Calvin planted a row of elm trees at current-day 31st St. between Wabash and Prospect Ave. that were still a part of the landscape in the 1940s. Cabins for the enslaved lined an area near the original St. Joseph Hospital.
Like so many of Kansas City’s founders, Calvin sided with the South during the Civil War, and eventually the enslaved and his horses were taken from Woodside. His son, Spencer enlisted in the Confederate Army. In August 1862 after the Battle of Lone Jack, Calvin, accompanied by his daughter, Juliet, traveled to Lone Jack to see if they could find Spencer.
Spencer wasn’t there, but in their travels they found three soldiers, one of them a Union man, injured. “They placed them on a mattress in the wagon and brough them home, nursing them to recovery,” the Kansas City Star wrote in 1928. His son, Spencer, was killed near Springfield in June 1863.
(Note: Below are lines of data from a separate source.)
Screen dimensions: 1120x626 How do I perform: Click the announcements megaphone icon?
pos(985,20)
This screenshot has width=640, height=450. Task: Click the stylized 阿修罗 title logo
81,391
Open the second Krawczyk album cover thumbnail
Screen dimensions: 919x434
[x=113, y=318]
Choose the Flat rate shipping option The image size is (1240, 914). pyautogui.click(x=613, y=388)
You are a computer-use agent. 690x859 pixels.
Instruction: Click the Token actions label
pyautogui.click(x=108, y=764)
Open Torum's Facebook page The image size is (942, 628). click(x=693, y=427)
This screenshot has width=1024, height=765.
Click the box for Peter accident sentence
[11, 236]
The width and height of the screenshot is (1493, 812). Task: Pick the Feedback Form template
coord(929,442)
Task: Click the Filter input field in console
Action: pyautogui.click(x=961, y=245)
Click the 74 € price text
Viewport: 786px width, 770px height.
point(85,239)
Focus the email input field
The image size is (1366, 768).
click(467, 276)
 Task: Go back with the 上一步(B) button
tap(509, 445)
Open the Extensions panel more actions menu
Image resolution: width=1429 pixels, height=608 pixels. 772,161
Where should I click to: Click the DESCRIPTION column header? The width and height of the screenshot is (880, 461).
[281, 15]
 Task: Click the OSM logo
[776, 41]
Due to his Southern tendencies, Calvin and his family were banished during Order No. 11; he traveled to Glasgow, Mo. and lived there for one year.
Upon his return, he sold his beloved farm, Woodside, and moved to another farm closer to the city. From 1878 to 1884, he moved to a farm in Johnson County, Kan.
It wasn’t until 1884 that Calvin returned to life inside Kansas City’s boundaries – over 35 years since he had last resided there. He bought land at 711 Olive St. and built a two-story brick home.
On September 2, 1889, John Calvin McCoy died inside his home after an illness of three months. It was reported he hadn’t seen a doctor in 58 years! He was the last surviving member of the original Town Company that took a gamble building a town along the bluffs. He lived long enough to see Kansas City grow to over 200,000 people.
Calvin was one of the founders of the Old Settlers’ Historical Society, founded in 1871. In his first address to them, he noted, “Not inappropriately might we compare a few venerable survivors to a few scattered trees of an old primeval forest, shaken by storms and covered by the snows of many winters. One after another their companions have lost their foliage, have withered and fallen.” In 1889, the last of the founders who saw Kansas City when its bluffs were covered in a thick forest, fell silent.

McCoy, the Father of Kansas City
John Calvin McCoy was a simple, mild-mannered man who was liked by all. “His happy disposition and easygoing nature were noticeable in his dress, which was always plain and indifferent to style,” the Kansas City Times reported.
Despite his successes in spotting land that would be profitable, Calvin, unlike other founders of Kansas City, never made a fortune. He was lax on writing up agreements and contracts, and he rarely held onto land for long periods of time. He thought the time to act on land wasn’t at its first boom, so he disposed of lands at nominal process “which in a few years’ time would have made him a millionaire several times over.”
Eleven years after his death, Westport was annexed to Kansas City, binding together his two creations into one large metropolis.
Calvin’s daughter, Nelly McCoy Harris inherited her father’s gift of words, and she became known as one of Kansas City’s first historians. In a poem she wrote about her childhood home, Woodside, she dedicated a few lines to her father.
“My father/ Ever kind, ever loving/ There was never another / So good so unselfish / So tried and so true/ With his sweet kindly smile/ Ever old, ever new.”